THE EXERCISE:
Please copy out the lines of the material below, starting at the line that contains "Screen dimensions: 1140x681" and ending at the line that contains "click(45, 17)", with both of those lines included and nothing changed.

## Begin SOURCE MATERIAL

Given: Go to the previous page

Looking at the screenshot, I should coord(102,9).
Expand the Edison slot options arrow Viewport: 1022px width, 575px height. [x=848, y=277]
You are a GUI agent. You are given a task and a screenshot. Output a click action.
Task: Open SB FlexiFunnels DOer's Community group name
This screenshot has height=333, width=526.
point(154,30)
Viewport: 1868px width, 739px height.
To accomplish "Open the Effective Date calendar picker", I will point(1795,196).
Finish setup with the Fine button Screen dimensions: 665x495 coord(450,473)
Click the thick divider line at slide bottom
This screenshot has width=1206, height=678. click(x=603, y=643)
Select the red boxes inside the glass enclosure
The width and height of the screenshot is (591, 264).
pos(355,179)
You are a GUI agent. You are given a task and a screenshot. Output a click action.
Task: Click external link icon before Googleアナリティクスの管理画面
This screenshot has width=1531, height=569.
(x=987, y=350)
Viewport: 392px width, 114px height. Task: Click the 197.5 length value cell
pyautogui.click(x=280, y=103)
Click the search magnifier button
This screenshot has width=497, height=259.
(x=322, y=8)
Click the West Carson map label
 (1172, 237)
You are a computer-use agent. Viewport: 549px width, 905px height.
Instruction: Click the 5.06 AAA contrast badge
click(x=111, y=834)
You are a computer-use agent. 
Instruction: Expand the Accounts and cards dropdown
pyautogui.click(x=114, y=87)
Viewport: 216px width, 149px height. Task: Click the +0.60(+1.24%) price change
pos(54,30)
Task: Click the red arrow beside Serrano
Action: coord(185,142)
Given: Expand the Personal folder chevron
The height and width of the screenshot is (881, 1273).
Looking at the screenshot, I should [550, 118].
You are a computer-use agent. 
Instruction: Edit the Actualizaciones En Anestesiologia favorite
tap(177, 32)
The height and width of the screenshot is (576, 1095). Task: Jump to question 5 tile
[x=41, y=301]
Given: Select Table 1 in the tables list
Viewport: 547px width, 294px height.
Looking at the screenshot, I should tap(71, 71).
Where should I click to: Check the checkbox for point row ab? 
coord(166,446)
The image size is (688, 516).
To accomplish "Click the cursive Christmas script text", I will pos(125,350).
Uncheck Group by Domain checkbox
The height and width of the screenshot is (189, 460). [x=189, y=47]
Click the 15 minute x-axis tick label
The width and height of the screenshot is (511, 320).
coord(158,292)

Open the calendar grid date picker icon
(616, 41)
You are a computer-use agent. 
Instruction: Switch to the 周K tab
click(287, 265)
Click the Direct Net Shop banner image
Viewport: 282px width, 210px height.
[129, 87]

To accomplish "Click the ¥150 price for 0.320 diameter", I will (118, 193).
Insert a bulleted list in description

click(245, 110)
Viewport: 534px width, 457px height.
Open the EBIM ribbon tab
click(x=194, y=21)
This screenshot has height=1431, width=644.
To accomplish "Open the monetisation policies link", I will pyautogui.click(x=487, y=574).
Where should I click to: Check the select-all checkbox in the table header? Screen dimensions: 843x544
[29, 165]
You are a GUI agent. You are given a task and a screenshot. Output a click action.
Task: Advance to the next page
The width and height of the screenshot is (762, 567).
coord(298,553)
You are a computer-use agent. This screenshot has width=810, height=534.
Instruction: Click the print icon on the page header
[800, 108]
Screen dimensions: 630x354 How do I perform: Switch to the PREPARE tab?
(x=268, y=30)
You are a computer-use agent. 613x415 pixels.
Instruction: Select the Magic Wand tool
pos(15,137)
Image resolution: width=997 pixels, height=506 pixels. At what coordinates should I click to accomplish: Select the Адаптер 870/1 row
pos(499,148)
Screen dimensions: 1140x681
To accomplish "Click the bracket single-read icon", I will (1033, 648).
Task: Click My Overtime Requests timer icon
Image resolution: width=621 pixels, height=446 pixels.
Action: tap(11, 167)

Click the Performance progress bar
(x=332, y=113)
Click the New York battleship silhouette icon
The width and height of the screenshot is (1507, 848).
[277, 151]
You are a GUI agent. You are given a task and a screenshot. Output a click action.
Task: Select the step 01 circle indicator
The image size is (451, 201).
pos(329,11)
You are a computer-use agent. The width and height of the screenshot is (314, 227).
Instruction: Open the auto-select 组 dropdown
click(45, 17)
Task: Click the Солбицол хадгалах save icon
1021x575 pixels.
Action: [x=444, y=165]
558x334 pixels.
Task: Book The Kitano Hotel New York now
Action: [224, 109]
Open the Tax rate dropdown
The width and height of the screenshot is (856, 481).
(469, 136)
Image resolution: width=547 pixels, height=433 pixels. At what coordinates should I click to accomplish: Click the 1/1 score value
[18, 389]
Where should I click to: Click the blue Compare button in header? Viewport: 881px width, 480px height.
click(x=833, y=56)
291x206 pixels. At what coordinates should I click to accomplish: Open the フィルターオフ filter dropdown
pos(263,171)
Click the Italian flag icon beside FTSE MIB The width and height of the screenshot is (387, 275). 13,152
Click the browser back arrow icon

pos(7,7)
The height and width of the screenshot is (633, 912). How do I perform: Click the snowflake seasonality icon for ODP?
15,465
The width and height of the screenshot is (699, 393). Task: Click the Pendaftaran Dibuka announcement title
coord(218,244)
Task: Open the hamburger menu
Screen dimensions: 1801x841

## End SOURCE MATERIAL

RESULT OF THIS TASK:
Screen dimensions: 1140x681
To accomplish "Click the bracket single-read icon", I will (1033, 648).
Task: Click My Overtime Requests timer icon
Image resolution: width=621 pixels, height=446 pixels.
Action: tap(11, 167)

Click the Performance progress bar
(x=332, y=113)
Click the New York battleship silhouette icon
The width and height of the screenshot is (1507, 848).
[277, 151]
You are a GUI agent. You are given a task and a screenshot. Output a click action.
Task: Select the step 01 circle indicator
The image size is (451, 201).
pos(329,11)
You are a computer-use agent. The width and height of the screenshot is (314, 227).
Instruction: Open the auto-select 组 dropdown
click(45, 17)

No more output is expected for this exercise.